> [Problem requirements]
Look below for the line containing "You are a computer-use agent. The width"; from there, print each line exactly up to and including the line containing "Collapse the url", and stop.

Top of Records shown

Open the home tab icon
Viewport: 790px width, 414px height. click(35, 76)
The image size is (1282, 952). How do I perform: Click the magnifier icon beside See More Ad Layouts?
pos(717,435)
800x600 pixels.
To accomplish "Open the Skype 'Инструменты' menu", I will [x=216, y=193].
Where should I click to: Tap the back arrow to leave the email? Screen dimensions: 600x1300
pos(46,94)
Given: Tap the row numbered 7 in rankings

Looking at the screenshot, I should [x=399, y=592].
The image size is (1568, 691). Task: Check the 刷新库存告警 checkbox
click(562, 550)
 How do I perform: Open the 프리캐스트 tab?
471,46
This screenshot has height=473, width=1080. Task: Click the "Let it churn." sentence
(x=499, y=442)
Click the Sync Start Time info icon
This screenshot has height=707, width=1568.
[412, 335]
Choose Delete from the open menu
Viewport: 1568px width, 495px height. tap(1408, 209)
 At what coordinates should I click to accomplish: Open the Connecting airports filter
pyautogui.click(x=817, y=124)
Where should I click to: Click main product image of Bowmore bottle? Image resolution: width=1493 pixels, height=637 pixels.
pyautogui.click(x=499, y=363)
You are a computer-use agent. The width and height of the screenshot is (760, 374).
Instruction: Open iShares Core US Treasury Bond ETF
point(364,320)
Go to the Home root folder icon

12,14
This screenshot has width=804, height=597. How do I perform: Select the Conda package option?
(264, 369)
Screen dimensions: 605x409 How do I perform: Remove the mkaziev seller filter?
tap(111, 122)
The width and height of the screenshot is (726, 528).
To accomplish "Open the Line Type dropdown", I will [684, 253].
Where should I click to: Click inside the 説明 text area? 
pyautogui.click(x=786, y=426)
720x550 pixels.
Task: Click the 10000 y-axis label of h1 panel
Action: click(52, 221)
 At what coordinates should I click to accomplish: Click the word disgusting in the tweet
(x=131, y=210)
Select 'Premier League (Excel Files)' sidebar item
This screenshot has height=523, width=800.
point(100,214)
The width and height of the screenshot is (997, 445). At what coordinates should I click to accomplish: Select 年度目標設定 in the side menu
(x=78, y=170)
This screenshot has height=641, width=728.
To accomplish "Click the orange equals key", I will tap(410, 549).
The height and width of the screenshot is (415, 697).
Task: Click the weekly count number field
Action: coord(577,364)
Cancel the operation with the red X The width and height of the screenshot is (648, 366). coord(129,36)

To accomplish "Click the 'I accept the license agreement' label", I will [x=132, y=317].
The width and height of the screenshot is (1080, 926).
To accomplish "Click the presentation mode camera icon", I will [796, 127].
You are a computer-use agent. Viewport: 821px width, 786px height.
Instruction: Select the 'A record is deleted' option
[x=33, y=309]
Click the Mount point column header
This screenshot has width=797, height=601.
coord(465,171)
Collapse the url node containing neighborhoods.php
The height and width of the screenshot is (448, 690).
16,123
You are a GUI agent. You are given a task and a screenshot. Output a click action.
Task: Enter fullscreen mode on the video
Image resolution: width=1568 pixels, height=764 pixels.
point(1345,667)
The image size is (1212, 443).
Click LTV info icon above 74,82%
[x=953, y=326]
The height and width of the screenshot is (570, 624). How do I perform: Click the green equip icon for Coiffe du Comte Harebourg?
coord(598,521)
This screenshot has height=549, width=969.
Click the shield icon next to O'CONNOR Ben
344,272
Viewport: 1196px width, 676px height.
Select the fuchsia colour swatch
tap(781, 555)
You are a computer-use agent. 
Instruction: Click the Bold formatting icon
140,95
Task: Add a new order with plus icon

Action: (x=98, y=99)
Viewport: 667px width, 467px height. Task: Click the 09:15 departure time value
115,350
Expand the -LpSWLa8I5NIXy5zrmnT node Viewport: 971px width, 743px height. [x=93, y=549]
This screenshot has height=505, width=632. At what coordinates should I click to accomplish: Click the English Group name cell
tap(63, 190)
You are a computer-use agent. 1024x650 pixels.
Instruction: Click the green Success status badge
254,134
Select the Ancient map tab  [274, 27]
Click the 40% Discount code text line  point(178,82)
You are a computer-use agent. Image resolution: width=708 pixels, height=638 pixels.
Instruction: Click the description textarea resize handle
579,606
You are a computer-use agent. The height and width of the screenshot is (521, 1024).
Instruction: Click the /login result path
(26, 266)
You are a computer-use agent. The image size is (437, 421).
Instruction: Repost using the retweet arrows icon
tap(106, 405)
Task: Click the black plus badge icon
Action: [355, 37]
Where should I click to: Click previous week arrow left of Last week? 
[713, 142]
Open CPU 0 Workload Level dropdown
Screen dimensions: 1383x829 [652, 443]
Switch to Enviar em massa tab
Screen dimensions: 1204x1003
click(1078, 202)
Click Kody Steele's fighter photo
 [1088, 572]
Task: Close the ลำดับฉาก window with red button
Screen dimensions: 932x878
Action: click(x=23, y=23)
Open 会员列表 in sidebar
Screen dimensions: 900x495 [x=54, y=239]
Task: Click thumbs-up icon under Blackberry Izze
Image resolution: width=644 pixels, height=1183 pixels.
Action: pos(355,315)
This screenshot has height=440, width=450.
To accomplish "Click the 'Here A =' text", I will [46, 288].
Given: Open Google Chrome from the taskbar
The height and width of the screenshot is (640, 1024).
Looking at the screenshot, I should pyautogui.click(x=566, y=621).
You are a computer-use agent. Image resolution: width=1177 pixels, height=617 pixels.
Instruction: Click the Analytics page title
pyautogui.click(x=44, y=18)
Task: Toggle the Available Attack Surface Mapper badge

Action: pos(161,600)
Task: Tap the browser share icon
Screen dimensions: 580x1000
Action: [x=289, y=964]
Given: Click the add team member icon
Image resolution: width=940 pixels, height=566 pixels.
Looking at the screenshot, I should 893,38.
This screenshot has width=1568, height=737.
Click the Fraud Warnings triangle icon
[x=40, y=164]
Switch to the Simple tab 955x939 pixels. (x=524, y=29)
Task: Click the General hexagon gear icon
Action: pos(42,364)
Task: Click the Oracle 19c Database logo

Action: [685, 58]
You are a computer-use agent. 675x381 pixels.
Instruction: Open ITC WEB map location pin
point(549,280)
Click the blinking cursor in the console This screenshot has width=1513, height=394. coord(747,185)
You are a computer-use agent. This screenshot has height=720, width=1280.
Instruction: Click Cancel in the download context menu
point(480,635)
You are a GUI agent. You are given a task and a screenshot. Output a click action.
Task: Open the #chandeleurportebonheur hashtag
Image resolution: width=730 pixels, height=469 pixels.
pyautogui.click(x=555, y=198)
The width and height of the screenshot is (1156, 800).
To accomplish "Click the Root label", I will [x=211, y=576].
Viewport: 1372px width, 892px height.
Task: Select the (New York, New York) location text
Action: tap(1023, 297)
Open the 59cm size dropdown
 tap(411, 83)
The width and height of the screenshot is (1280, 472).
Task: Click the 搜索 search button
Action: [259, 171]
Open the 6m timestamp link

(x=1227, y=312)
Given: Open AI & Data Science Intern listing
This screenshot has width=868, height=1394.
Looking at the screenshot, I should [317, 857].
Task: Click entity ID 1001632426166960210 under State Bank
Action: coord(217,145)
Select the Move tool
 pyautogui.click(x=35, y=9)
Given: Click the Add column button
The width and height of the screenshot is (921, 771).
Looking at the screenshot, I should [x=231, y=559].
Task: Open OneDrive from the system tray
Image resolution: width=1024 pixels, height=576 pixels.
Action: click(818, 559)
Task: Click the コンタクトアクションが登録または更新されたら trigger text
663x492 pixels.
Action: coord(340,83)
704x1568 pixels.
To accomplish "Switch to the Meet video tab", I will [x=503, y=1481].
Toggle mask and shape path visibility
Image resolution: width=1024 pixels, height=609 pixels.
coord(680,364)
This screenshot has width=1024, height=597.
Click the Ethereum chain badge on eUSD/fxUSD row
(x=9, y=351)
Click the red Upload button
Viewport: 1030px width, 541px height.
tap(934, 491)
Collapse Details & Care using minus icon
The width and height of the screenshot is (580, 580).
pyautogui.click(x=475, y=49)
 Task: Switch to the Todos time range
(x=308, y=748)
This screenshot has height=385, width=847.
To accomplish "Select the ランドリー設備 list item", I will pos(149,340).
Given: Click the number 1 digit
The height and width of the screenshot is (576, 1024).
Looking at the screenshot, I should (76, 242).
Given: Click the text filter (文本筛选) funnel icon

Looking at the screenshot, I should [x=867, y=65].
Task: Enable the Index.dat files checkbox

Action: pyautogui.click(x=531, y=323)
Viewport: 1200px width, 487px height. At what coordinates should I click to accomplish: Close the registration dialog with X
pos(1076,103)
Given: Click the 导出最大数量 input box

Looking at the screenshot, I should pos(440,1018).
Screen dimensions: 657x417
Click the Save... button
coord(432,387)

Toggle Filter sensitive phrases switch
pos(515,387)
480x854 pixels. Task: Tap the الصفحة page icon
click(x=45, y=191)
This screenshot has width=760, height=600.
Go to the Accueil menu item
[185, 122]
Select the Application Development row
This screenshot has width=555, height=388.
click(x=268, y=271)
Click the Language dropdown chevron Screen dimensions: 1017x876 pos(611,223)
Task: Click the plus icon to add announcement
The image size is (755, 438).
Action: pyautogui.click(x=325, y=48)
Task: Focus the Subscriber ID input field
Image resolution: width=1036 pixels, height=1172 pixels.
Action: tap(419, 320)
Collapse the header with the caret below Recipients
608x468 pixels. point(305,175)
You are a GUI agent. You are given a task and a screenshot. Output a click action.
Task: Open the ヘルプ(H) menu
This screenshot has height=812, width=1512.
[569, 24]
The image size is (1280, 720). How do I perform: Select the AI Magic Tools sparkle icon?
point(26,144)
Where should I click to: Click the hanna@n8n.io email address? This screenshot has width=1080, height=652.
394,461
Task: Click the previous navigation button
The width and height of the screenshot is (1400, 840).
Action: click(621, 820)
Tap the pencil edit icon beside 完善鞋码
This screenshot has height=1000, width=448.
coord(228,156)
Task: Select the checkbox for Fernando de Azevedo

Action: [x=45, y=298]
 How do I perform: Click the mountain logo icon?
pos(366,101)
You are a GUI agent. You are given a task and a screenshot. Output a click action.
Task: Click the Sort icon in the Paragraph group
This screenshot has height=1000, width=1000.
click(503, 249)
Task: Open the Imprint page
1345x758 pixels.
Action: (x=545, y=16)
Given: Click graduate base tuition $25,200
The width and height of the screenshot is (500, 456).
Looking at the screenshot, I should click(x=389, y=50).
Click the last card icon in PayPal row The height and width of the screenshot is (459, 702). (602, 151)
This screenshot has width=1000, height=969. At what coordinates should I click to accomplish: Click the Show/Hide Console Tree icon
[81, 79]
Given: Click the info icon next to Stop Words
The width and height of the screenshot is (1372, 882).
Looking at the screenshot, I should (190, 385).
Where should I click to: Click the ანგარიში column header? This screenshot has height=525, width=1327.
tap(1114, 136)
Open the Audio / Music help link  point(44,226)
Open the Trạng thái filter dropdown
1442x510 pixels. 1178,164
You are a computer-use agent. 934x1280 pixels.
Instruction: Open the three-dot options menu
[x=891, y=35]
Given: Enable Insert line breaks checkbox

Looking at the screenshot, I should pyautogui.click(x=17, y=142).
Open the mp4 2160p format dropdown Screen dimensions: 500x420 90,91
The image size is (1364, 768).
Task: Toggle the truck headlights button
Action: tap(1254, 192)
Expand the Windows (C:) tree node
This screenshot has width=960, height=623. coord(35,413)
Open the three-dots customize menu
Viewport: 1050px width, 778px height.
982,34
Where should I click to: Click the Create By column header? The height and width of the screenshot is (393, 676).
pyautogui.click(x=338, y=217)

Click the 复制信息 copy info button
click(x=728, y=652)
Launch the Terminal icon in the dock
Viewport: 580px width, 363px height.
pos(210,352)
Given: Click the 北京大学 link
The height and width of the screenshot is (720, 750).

Bottom of Records shown

> [Result]
You are a computer-use agent. The width and height of the screenshot is (760, 374).
Instruction: Open iShares Core US Treasury Bond ETF
point(364,320)
Go to the Home root folder icon

12,14
This screenshot has width=804, height=597. How do I perform: Select the Conda package option?
(264, 369)
Screen dimensions: 605x409 How do I perform: Remove the mkaziev seller filter?
tap(111, 122)
The width and height of the screenshot is (726, 528).
To accomplish "Open the Line Type dropdown", I will [684, 253].
Where should I click to: Click inside the 説明 text area? 
pyautogui.click(x=786, y=426)
720x550 pixels.
Task: Click the 10000 y-axis label of h1 panel
Action: click(52, 221)
 At what coordinates should I click to accomplish: Click the word disgusting in the tweet
(x=131, y=210)
Select 'Premier League (Excel Files)' sidebar item
This screenshot has height=523, width=800.
point(100,214)
The width and height of the screenshot is (997, 445). At what coordinates should I click to accomplish: Select 年度目標設定 in the side menu
(x=78, y=170)
This screenshot has height=641, width=728.
To accomplish "Click the orange equals key", I will tap(410, 549).
The height and width of the screenshot is (415, 697).
Task: Click the weekly count number field
Action: coord(577,364)
Cancel the operation with the red X The width and height of the screenshot is (648, 366). coord(129,36)

To accomplish "Click the 'I accept the license agreement' label", I will [x=132, y=317].
The width and height of the screenshot is (1080, 926).
To accomplish "Click the presentation mode camera icon", I will [796, 127].
You are a computer-use agent. Viewport: 821px width, 786px height.
Instruction: Select the 'A record is deleted' option
[x=33, y=309]
Click the Mount point column header
This screenshot has width=797, height=601.
coord(465,171)
Collapse the url node containing neighborhoods.php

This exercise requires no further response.